_EXERCISE AIM:_ Here are some records. Repeat them all exactly.

____________

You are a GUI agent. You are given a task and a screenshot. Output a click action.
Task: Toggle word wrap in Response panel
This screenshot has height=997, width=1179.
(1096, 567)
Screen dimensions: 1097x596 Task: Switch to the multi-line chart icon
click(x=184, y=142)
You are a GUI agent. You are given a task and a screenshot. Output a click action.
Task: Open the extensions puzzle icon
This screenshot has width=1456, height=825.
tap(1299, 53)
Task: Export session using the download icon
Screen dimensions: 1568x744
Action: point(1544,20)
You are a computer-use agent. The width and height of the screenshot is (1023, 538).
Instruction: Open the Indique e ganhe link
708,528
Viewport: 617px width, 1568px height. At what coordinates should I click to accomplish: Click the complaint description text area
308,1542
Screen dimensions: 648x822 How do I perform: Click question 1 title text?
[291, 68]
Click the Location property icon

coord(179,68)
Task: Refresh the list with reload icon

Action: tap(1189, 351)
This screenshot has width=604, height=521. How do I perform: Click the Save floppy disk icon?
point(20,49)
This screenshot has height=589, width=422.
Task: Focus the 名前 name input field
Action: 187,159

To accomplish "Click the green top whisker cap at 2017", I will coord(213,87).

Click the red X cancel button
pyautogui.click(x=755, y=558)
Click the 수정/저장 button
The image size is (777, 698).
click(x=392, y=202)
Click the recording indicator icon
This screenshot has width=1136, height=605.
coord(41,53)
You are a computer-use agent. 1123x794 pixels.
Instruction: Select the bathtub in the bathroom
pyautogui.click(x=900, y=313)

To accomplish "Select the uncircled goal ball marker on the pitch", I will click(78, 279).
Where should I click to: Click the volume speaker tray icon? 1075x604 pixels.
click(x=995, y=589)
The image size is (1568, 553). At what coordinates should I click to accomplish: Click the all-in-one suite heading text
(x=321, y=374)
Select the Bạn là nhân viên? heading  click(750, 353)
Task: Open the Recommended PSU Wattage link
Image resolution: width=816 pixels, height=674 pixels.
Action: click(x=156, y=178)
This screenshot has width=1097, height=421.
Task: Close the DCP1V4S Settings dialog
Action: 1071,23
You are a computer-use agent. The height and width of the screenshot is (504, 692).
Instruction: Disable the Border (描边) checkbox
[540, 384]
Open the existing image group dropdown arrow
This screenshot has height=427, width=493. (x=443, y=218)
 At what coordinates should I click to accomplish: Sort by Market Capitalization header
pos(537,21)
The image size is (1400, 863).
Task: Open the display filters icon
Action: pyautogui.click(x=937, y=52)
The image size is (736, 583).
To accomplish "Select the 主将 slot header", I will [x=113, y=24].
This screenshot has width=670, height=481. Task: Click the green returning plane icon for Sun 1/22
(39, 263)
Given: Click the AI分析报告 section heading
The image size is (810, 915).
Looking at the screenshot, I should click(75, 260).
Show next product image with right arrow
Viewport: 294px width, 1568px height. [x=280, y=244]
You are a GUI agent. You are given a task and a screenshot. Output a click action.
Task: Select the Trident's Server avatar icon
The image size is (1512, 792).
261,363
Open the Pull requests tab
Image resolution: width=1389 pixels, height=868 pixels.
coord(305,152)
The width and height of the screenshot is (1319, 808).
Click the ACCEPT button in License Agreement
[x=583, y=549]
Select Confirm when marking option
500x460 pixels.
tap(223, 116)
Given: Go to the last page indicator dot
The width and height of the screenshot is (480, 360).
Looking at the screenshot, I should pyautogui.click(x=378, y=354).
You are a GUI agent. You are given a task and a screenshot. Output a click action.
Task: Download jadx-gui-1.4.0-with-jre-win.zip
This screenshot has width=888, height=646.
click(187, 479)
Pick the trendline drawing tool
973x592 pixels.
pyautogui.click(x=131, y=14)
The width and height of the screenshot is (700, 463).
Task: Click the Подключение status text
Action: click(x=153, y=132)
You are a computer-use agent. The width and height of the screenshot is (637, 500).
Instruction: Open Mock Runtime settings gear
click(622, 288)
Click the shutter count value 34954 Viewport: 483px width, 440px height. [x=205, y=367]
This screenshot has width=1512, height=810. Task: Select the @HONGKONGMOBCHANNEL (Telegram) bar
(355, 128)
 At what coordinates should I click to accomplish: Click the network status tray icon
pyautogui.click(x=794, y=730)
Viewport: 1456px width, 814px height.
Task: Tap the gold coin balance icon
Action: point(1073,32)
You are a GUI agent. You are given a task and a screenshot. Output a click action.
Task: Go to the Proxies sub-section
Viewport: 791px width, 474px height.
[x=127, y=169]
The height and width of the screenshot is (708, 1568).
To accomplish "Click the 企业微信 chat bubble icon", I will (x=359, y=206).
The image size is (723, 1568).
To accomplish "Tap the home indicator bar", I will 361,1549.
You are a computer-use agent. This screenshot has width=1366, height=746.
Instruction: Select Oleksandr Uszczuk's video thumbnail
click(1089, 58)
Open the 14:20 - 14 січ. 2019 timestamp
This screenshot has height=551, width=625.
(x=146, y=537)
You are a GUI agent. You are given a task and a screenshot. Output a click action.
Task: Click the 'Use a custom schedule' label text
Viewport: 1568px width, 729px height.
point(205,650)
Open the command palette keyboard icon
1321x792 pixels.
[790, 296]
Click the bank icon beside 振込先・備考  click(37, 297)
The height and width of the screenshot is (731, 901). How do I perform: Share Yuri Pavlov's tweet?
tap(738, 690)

____________

_EXPECTED OUTPUT:_
You are a GUI agent. You are given a task and a screenshot. Output a click action.
Task: Toggle word wrap in Response panel
This screenshot has height=997, width=1179.
(1096, 567)
Screen dimensions: 1097x596 Task: Switch to the multi-line chart icon
click(x=184, y=142)
You are a GUI agent. You are given a task and a screenshot. Output a click action.
Task: Open the extensions puzzle icon
This screenshot has width=1456, height=825.
tap(1299, 53)
Task: Export session using the download icon
Screen dimensions: 1568x744
Action: point(1544,20)
You are a computer-use agent. The width and height of the screenshot is (1023, 538).
Instruction: Open the Indique e ganhe link
708,528
Viewport: 617px width, 1568px height. At what coordinates should I click to accomplish: Click the complaint description text area
308,1542
Screen dimensions: 648x822 How do I perform: Click question 1 title text?
[291, 68]
Click the Location property icon

coord(179,68)
Task: Refresh the list with reload icon

Action: tap(1189, 351)
This screenshot has width=604, height=521. How do I perform: Click the Save floppy disk icon?
point(20,49)
This screenshot has height=589, width=422.
Task: Focus the 名前 name input field
Action: 187,159

To accomplish "Click the green top whisker cap at 2017", I will coord(213,87).

Click the red X cancel button
pyautogui.click(x=755, y=558)
Click the 수정/저장 button
The image size is (777, 698).
click(x=392, y=202)
Click the recording indicator icon
This screenshot has width=1136, height=605.
coord(41,53)
You are a computer-use agent. 1123x794 pixels.
Instruction: Select the bathtub in the bathroom
pyautogui.click(x=900, y=313)

To accomplish "Select the uncircled goal ball marker on the pitch", I will click(78, 279).
Where should I click to: Click the volume speaker tray icon? 1075x604 pixels.
click(x=995, y=589)
The image size is (1568, 553). At what coordinates should I click to accomplish: Click the all-in-one suite heading text
(x=321, y=374)
Select the Bạn là nhân viên? heading  click(750, 353)
Task: Open the Recommended PSU Wattage link
Image resolution: width=816 pixels, height=674 pixels.
Action: click(x=156, y=178)
This screenshot has width=1097, height=421.
Task: Close the DCP1V4S Settings dialog
Action: 1071,23
You are a computer-use agent. The height and width of the screenshot is (504, 692).
Instruction: Disable the Border (描边) checkbox
[540, 384]
Open the existing image group dropdown arrow
This screenshot has height=427, width=493. (x=443, y=218)
 At what coordinates should I click to accomplish: Sort by Market Capitalization header
pos(537,21)
The image size is (1400, 863).
Task: Open the display filters icon
Action: pyautogui.click(x=937, y=52)
The image size is (736, 583).
To accomplish "Select the 主将 slot header", I will [x=113, y=24].
This screenshot has width=670, height=481. Task: Click the green returning plane icon for Sun 1/22
(39, 263)
Given: Click the AI分析报告 section heading
The image size is (810, 915).
Looking at the screenshot, I should click(75, 260).
Show next product image with right arrow
Viewport: 294px width, 1568px height. [x=280, y=244]
You are a GUI agent. You are given a task and a screenshot. Output a click action.
Task: Select the Trident's Server avatar icon
The image size is (1512, 792).
261,363
Open the Pull requests tab
Image resolution: width=1389 pixels, height=868 pixels.
coord(305,152)
The width and height of the screenshot is (1319, 808).
Click the ACCEPT button in License Agreement
[x=583, y=549]
Select Confirm when marking option
500x460 pixels.
tap(223, 116)
Given: Go to the last page indicator dot
The width and height of the screenshot is (480, 360).
Looking at the screenshot, I should pyautogui.click(x=378, y=354).
You are a GUI agent. You are given a task and a screenshot. Output a click action.
Task: Download jadx-gui-1.4.0-with-jre-win.zip
This screenshot has width=888, height=646.
click(187, 479)
Pick the trendline drawing tool
973x592 pixels.
pyautogui.click(x=131, y=14)
The width and height of the screenshot is (700, 463).
Task: Click the Подключение status text
Action: click(x=153, y=132)
You are a computer-use agent. The width and height of the screenshot is (637, 500).
Instruction: Open Mock Runtime settings gear
click(622, 288)
Click the shutter count value 34954 Viewport: 483px width, 440px height. [x=205, y=367]
This screenshot has width=1512, height=810. Task: Select the @HONGKONGMOBCHANNEL (Telegram) bar
(355, 128)
 At what coordinates should I click to accomplish: Click the network status tray icon
pyautogui.click(x=794, y=730)
Viewport: 1456px width, 814px height.
Task: Tap the gold coin balance icon
Action: point(1073,32)
You are a GUI agent. You are given a task and a screenshot. Output a click action.
Task: Go to the Proxies sub-section
Viewport: 791px width, 474px height.
[x=127, y=169]
The height and width of the screenshot is (708, 1568).
To accomplish "Click the 企业微信 chat bubble icon", I will (x=359, y=206).
The image size is (723, 1568).
To accomplish "Tap the home indicator bar", I will 361,1549.
You are a computer-use agent. This screenshot has width=1366, height=746.
Instruction: Select Oleksandr Uszczuk's video thumbnail
click(1089, 58)
Open the 14:20 - 14 січ. 2019 timestamp
This screenshot has height=551, width=625.
(x=146, y=537)
You are a GUI agent. You are given a task and a screenshot. Output a click action.
Task: Click the 'Use a custom schedule' label text
Viewport: 1568px width, 729px height.
point(205,650)
Open the command palette keyboard icon
1321x792 pixels.
[790, 296]
Click the bank icon beside 振込先・備考  click(37, 297)
The height and width of the screenshot is (731, 901). How do I perform: Share Yuri Pavlov's tweet?
tap(738, 690)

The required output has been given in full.